WHAT TO DO
Copy out the items below again without any change, from the line with "Identify the location" to the line with "pyautogui.click(x=236, y=17)", both of those lines included.

RECORDS TO USE

============================================================

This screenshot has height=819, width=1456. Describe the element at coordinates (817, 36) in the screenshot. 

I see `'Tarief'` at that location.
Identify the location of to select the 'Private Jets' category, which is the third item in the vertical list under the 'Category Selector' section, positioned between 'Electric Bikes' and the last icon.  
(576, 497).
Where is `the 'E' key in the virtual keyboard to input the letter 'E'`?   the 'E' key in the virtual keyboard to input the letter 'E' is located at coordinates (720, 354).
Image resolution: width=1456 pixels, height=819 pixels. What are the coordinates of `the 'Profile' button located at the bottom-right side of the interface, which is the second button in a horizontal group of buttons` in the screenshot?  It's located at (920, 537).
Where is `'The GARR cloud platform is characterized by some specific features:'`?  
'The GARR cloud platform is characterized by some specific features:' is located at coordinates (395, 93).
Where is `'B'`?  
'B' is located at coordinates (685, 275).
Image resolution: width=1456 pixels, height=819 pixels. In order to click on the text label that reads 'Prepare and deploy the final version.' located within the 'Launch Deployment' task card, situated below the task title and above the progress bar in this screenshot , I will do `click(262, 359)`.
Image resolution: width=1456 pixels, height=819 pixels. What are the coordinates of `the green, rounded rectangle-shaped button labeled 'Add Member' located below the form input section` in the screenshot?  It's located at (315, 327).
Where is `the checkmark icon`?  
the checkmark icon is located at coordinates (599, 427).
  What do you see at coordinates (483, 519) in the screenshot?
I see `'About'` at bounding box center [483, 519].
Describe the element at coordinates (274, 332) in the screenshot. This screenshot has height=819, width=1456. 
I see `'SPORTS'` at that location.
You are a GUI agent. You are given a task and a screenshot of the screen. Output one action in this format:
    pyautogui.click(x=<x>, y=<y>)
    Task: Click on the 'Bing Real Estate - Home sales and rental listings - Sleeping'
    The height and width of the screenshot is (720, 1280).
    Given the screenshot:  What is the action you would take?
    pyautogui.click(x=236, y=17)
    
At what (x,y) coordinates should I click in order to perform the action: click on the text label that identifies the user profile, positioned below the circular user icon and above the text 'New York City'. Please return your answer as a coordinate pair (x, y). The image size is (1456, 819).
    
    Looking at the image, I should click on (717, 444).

============================================================

SOLUTION FOR THIS EXERCISE
Identify the location of to select the 'Private Jets' category, which is the third item in the vertical list under the 'Category Selector' section, positioned between 'Electric Bikes' and the last icon.  
(576, 497).
Where is `the 'E' key in the virtual keyboard to input the letter 'E'`?   the 'E' key in the virtual keyboard to input the letter 'E' is located at coordinates (720, 354).
Image resolution: width=1456 pixels, height=819 pixels. What are the coordinates of `the 'Profile' button located at the bottom-right side of the interface, which is the second button in a horizontal group of buttons` in the screenshot?  It's located at (920, 537).
Where is `'The GARR cloud platform is characterized by some specific features:'`?  
'The GARR cloud platform is characterized by some specific features:' is located at coordinates (395, 93).
Where is `'B'`?  
'B' is located at coordinates (685, 275).
Image resolution: width=1456 pixels, height=819 pixels. In order to click on the text label that reads 'Prepare and deploy the final version.' located within the 'Launch Deployment' task card, situated below the task title and above the progress bar in this screenshot , I will do `click(262, 359)`.
Image resolution: width=1456 pixels, height=819 pixels. What are the coordinates of `the green, rounded rectangle-shaped button labeled 'Add Member' located below the form input section` in the screenshot?  It's located at (315, 327).
Where is `the checkmark icon`?  
the checkmark icon is located at coordinates (599, 427).
  What do you see at coordinates (483, 519) in the screenshot?
I see `'About'` at bounding box center [483, 519].
Describe the element at coordinates (274, 332) in the screenshot. This screenshot has height=819, width=1456. 
I see `'SPORTS'` at that location.
You are a GUI agent. You are given a task and a screenshot of the screen. Output one action in this format:
    pyautogui.click(x=<x>, y=<y>)
    Task: Click on the 'Bing Real Estate - Home sales and rental listings - Sleeping'
    The height and width of the screenshot is (720, 1280).
    Given the screenshot:  What is the action you would take?
    pyautogui.click(x=236, y=17)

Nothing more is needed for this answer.